Dr. McDonald says the evidence supports a third round of vaccines for Indigenous communities, but her agency requires approval from both the federal and provincial governments. The province has recognized the need for boosters in some cases, but so far only approved third doses for those in long-term care and assisted living homes, as well as individuals who are immuno-compromised.

“It’s very clear from our provincial surveillance teams covering First Nations that we are able to establish a need for a third dose, especially among some of our elders,” Dr. McDonald said in interview. “But why stop there? Do we have vaccine available? Apparently we do.”

On Oct. 5, Dr. McDonald met with Provincial Health Officer Dr. Bonnie Henry to advocate for access to more vaccine. The same day, the province announced it is returning 300,000 doses of vaccine to the federal government – mostly Moderna, which has been favoured in the smaller, rural clinics in First Nations communities because it is easier to transport than the Pfizer vaccine.

In a written statement, Dr. Henry said she is working with Dr. McDonald to review the data around vaccine efficiency for all ages and populations “to determine if, and when, a booster dose may be needed for First Nations elders, vulnerable individuals and First Nations communities. We will ensure vaccine is available as soon as this decision has been made.”

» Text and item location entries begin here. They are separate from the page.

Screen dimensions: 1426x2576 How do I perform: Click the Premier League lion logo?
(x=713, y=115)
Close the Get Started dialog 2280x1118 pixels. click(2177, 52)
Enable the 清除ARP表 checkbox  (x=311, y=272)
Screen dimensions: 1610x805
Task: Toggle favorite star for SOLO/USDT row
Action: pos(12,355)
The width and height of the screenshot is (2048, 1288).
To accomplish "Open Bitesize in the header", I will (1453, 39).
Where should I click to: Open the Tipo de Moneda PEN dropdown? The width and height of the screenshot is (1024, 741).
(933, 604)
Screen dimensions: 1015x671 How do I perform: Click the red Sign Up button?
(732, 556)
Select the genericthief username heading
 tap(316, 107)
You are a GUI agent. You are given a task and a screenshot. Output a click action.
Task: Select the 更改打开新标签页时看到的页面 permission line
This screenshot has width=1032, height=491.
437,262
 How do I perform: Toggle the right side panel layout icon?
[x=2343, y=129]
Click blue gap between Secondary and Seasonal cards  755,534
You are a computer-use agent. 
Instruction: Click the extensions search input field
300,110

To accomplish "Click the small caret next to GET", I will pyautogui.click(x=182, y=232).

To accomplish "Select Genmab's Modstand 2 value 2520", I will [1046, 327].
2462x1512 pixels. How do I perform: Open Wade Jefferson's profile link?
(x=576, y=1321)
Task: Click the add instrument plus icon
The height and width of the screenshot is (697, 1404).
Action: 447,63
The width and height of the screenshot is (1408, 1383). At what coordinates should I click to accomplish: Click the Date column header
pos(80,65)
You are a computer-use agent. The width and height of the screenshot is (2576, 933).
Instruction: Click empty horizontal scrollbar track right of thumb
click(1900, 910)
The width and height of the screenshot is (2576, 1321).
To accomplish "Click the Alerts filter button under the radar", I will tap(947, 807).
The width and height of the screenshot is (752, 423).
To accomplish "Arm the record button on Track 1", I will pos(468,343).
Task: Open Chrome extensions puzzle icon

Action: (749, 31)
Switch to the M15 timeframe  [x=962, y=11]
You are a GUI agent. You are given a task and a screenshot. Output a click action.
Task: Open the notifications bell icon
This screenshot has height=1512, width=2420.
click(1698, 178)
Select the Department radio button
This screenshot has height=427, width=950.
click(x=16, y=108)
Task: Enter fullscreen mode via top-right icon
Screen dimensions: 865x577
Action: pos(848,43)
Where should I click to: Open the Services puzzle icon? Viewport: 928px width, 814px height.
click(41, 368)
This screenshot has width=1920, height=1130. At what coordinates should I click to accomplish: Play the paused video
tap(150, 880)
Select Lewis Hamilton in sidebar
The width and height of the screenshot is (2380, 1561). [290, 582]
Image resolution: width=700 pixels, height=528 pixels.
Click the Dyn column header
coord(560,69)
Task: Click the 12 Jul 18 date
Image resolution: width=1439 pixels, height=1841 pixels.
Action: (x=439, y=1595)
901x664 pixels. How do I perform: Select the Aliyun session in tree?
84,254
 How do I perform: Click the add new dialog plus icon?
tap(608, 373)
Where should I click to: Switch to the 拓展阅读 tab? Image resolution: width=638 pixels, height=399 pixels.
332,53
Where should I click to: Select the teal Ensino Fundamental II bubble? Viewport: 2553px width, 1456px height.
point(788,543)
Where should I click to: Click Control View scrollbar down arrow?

Some of the reasons for the low vaccine rates among Indigenous peoples in B.C. are deep-rooted, Dr. McDonald said.

“There is a layer of mistrust of government. I get asked, over and over again, ‘Are they just experimenting on us?’ ” she said. Aboriginal children at six residential schools in Canada were the subject of highly unethical nutrition experiments between 1942 and 1952.

In addition, Indigenous people are reluctant to seek health care because of systemic racism, according to a report last November. The report identified widespread, Indigenous-specific stereotyping, racism and discrimination in British Columbia’s health care system.

Add to that the misinformation that is shared through social media, and the result is some communities are ill-protected against the virus. “We have some communities right now who are actively in outbreak, where the vaccination rates are between 40 and 50 per cent for the second dose,” Dr. McDonald said.

But even those with high vaccination rates are at risk, she noted. She would like to see vaccine teams gearing up to return to the province’s 200-plus First Nations communities to offer first, second or third doses as needed, ideally at the same time that the seasonal flu vaccines are delivered.

Mr. Louie said he, too, is looking forward to the return of health care workers with more doses, especially for children aged five to 11, once vaccines are approved for that age group by Health Canada. In the meantime, his community has imposed tough isolation measures, which are wearing hard. “We’re a small, close-knit social community,” he said.

While the band council is helping facilitate grocery deliveries, there is limited selection and most families rely on regular trips to Tofino or Port Alberni for supplies. But the strict rules are producing hopeful results. In the Oct. 3 update, the band council reported just three active cases in the community, with 48 people recovered.